Betterleaks: Gitleaks Creator Launches Faster Secrets Scanner
Zach Rice, creator of Gitleaks, releases Betterleaks with BPE tokenization achieving 98.6% recall vs entropy's 70.4%. Drop-in replacement now available.
Zach Rice, the original creator of Gitleaks, has released a new open-source secrets scanner called Betterleaks. The tool serves as a drop-in replacement for its predecessor while introducing significant detection improvements through BPE tokenization and configurable validation rules.
Rice, now Head of Secrets Scanning at Aikido Security, developed Betterleaks after losing full control of Gitleaks—a project he started eight years ago. Gitleaks has accumulated over 26 million GitHub downloads, 35 million Docker pulls, and 19,000 GitHub stars, making it one of the most widely deployed secrets scanners in the industry.
Why Betterleaks Exists
The new project addresses limitations Rice observed in entropy-based secret detection. Traditional scanners rely on Shannon entropy to identify strings that appear random enough to be secrets. This approach works but produces significant false positives and misses certain secret formats.
Betterleaks implements what Rice calls Token Efficiency Scanning. Instead of calculating entropy, the scanner measures how efficiently a BPE (Byte Pair Encoding) tokenizer compresses candidate strings. Testing against the CredData dataset, this technique achieved 98.6% recall compared to entropy's 70.4%.

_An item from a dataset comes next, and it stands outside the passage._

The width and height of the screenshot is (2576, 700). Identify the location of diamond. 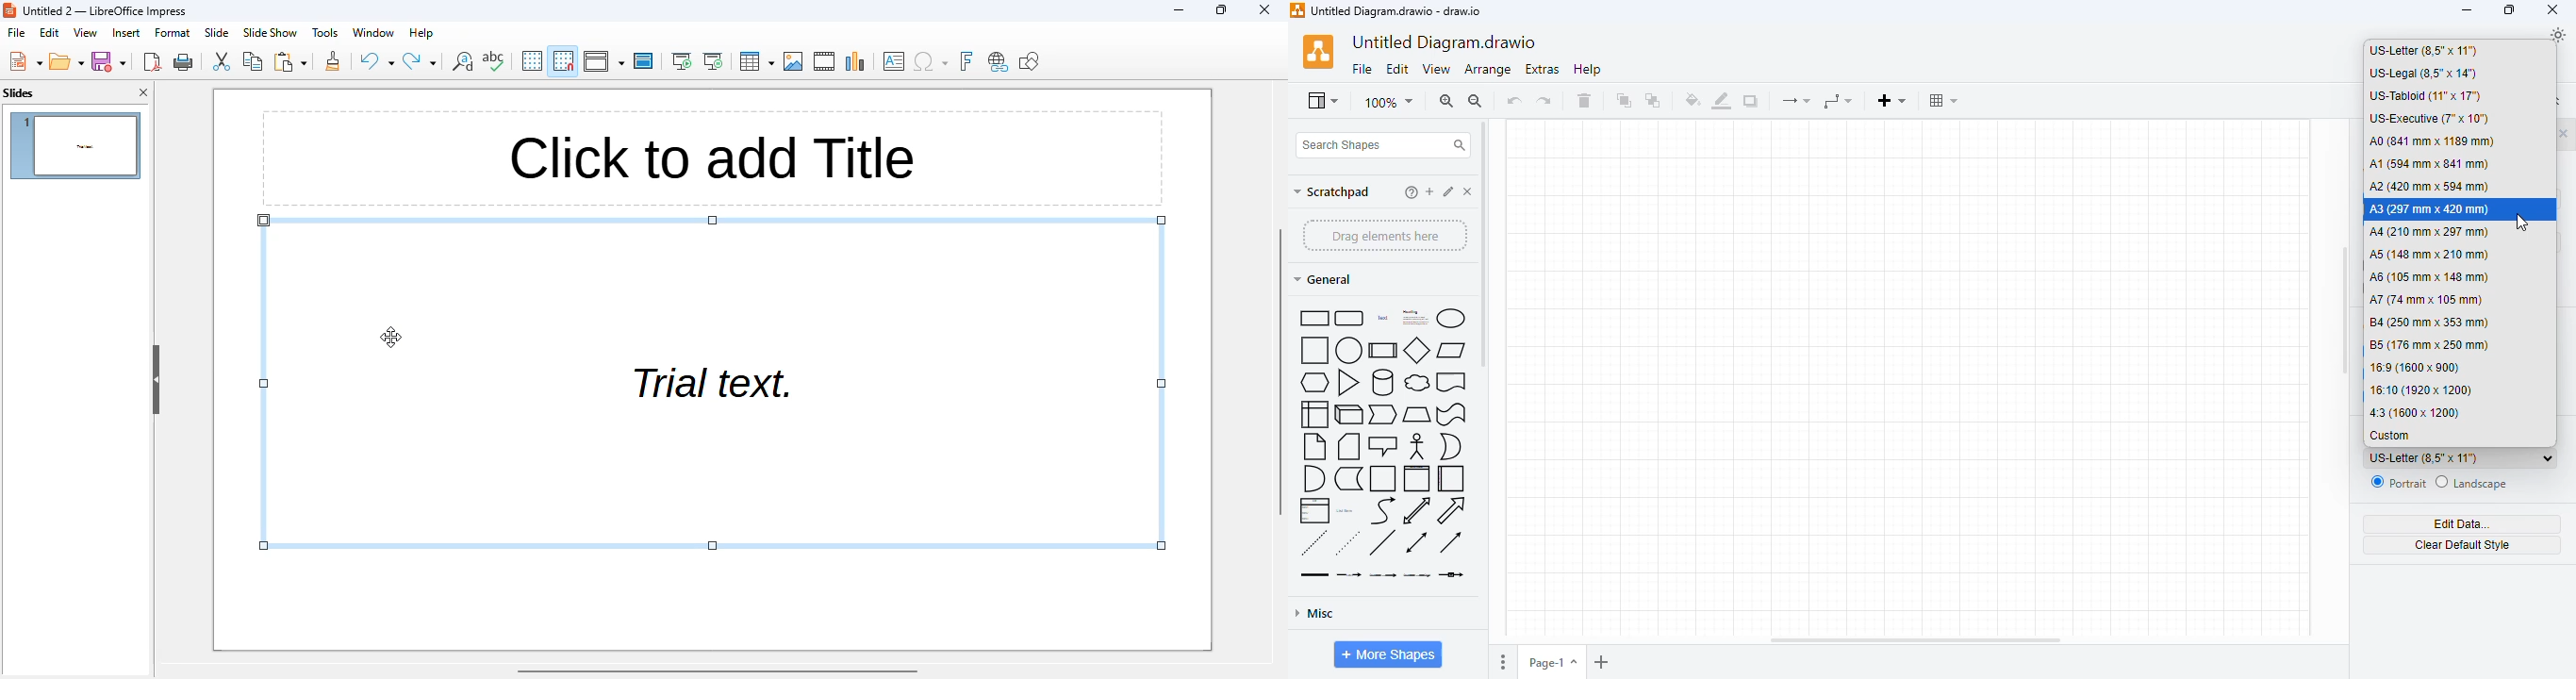
(1417, 349).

The project is released under the MIT license with sponsorship from Aikido, a Belgian company providing development security tooling.
Technical Implementation
Betterleaks is written in pure Go without CGO dependencies or reliance on Hyperscan, simplifying deployment across environments. The architecture supports parallelized git scanning—enabling the --git-workers=8 flag for faster repository analysis.
Key features include:
- Rule-Defined Validation: Detection rules use the Common Expression Language (CEL) for flexible configuration
- Recursive Decoding: Handles doubly and triply encoded secrets by default
- Configurable Regex Engine: Switch between stdlib and re2 engines based on performance requirements
- Backward Compatibility: Existing Gitleaks CLI options and TOML configurations work without modification
Installation is straightforward through multiple channels:
# Homebrew
brew install betterleaks
# Docker
docker pull ghcr.io/betterleaks/betterleaks:latest
# From source
git clone https://github.com/betterleaks/betterleaks && make betterleaks
The CLI mirrors Gitleaks patterns—betterleaks git scans repositories, betterleaks dir handles directories, and betterleaks stdin processes piped input.
Why This Matters
Secrets exposure remains a persistent problem. We've covered multiple incidents where hardcoded credentials enabled breaches, including the AppsFlyer SDK supply chain attack that hijacked cryptocurrency transactions through compromised mobile app code. Attackers frequently target exposed API keys, database credentials, and cloud tokens in public repositories.
The gap between 70.4% and 98.6% recall translates directly to secrets that would slip past traditional scanners. For organizations running CI/CD pipelines that scan every commit, improved accuracy reduces both missed secrets and alert fatigue from false positives.
Rice specifically designed Betterleaks for what he calls the "agentic era"—development environments where AI coding assistants generate code that may inadvertently include credentials. The CLI includes features optimized for automated tools that need to scan AI-generated code without human intervention.
Project Governance and Roadmap
Four maintainers oversee development: Rice alongside Richard Gomez from Royal Bank of Canada, Braxton Plaxco from Red Hat, and Ahrav Dutta from Amazon. This enterprise backing suggests long-term maintenance commitments.
Version 2 features already in planning include:
- Extended scanning sources beyond Git repositories and files
- LLM-assisted analysis for confidence scoring and classification
- Automatic secret revocation through provider APIs
- Permissions mapping to identify over-privileged credentials
- Simplified configuration syntax
The auto-revocation feature is particularly interesting. Rather than simply alerting on exposed secrets, future versions could automatically rotate compromised credentials through integration with cloud provider APIs.
Getting Started
The Betterleaks GitHub repository contains full documentation, rule definitions, and configuration examples. Organizations currently using Gitleaks can migrate by swapping the binary—existing configurations should work without changes.
For teams managing code security pipelines, the detection improvements warrant evaluation. The supply chain attacks targeting developer tools—like the recent VS Code extension campaign that distributed 72 malicious packages—underscore why catching secrets before they ship matters.
Betterleaks ships with more detection rules than Gitleaks out of the box. Teams can extend coverage through TOML configuration files that support regex patterns, entropy thresholds, keyword filtering, and allowlists for reducing false positives in specific codebases.